Смотри-ка, плетется следом. Привяжется и испортит день, ее праздник. Что делать?
— Во-первых, я тебе не Лон-гина, а…
— Тетя, тетя Лон-гина! — ухмыляется он во весь рот. И лицо становится похожим на взрезанный арбуз. — Ноги мне ваши не нравятся, тетя Лон-гина.
— Ой, Тамаз!
— Не ноги, простите, туфельки. В таких туфельках на танцы — не в горы.
— В следующий раз привезу с собой альпинистское снаряжение. Пока, дружок!
Шагает она легко, вприпрыжку, будто на ней уже все это снаряжение.
— За часовенкой есть родник! — летит вдогонку голос Тамаза. — Пейте, не бойтесь, чистый-пречистый!
— Спасибо, Тамаз.
Теперь она видит мальчика сверху, словно с балкона пятого этажа, хотя ускакала еще совсем недалеко.
— А проголодаетесь — ищите сливы. Сколько угодно, только дерево потрясти! Или кизил!
— Хорошо, Тамаз.
— А если ваш муж пойдет искать? Что тогда?
Лионгина метнулась вверх, пусть исчезнет последняя связь с долиной. С землей!
— Тогда, — бормочет внизу Тамаз, — тогда я скажу ему, что вы спустились на базарчик. Фасоль покупать. Нет вкуснее еды, чем лоби. Скажете — есть?

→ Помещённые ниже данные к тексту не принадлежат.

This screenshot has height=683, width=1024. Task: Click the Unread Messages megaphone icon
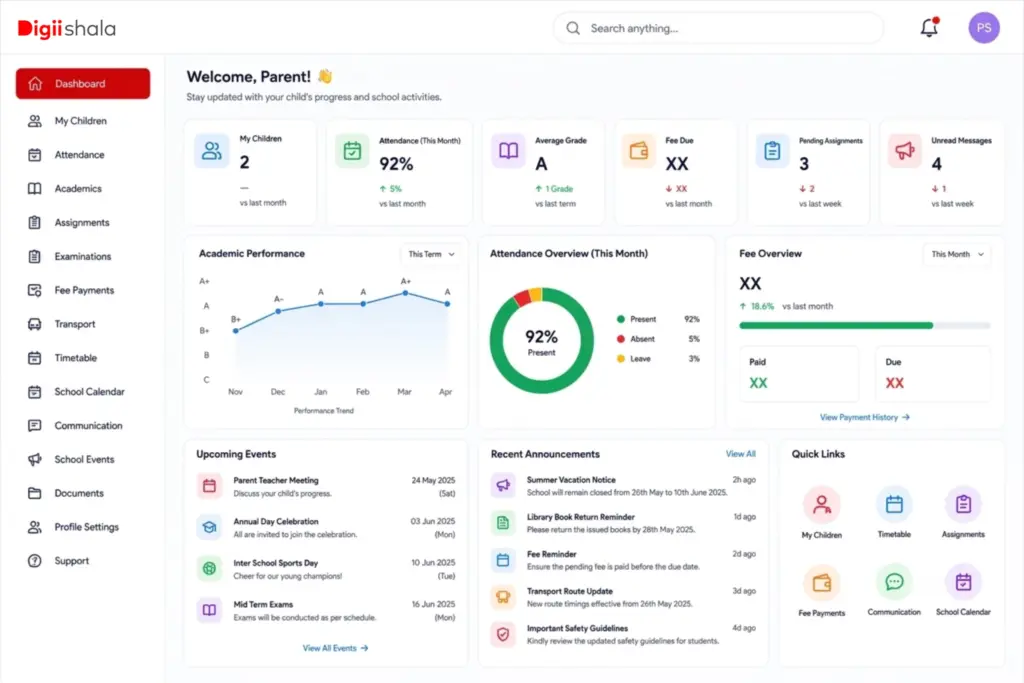904,151
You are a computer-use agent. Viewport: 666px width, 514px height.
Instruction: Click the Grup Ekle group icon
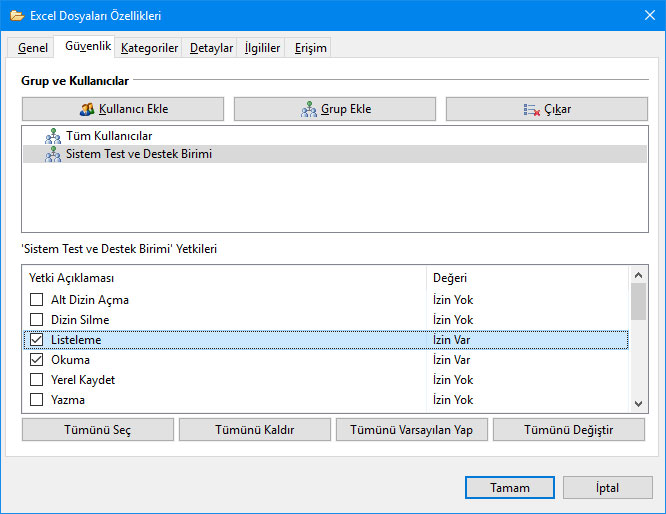(309, 110)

Сколько Тамаз помнит, фасоль всегда была для него лучшим угощением. Разумеется, не надо забывать о бесконечном количестве винограда, слив, яблок, кизила и другой зелени. Тамаз круглый сирота, ни отца, ни матери…
Она не чувствует тропинки под ногами. Лишь бы подняться как можно выше. Летит, будто за спиной крылья выросли. Радость клокотала в горле, мешала глотать воздух — вот ведь как идет: легко, быстро, а говорили — в гору трудно… Наоборот, тропа, протоптанная людьми и животными, врезанная в мягкий камень громоздкими, медленно, будто во сне, вращающимися колесами, так и выталкивает тебя вверх! Одна такая арба проскрипела мимо. Огромная вязанка хвороста упиралась в воловий зад. Лионгина выкрикнула приветствие дочерна загоревшему старику, который твердой рукой удержал вола перед неожиданным оползнем. Ее старик! Каждый раз встречается ей этот вечный старик. Нет, не всегда, а в решающие для нее моменты жизни. Старик высоко приподнял свою длинную палку с острым наконечником — такой тут погоняют волов. Ответил на приветствие? Она улыбнулась и еще резвее заскакала вверх.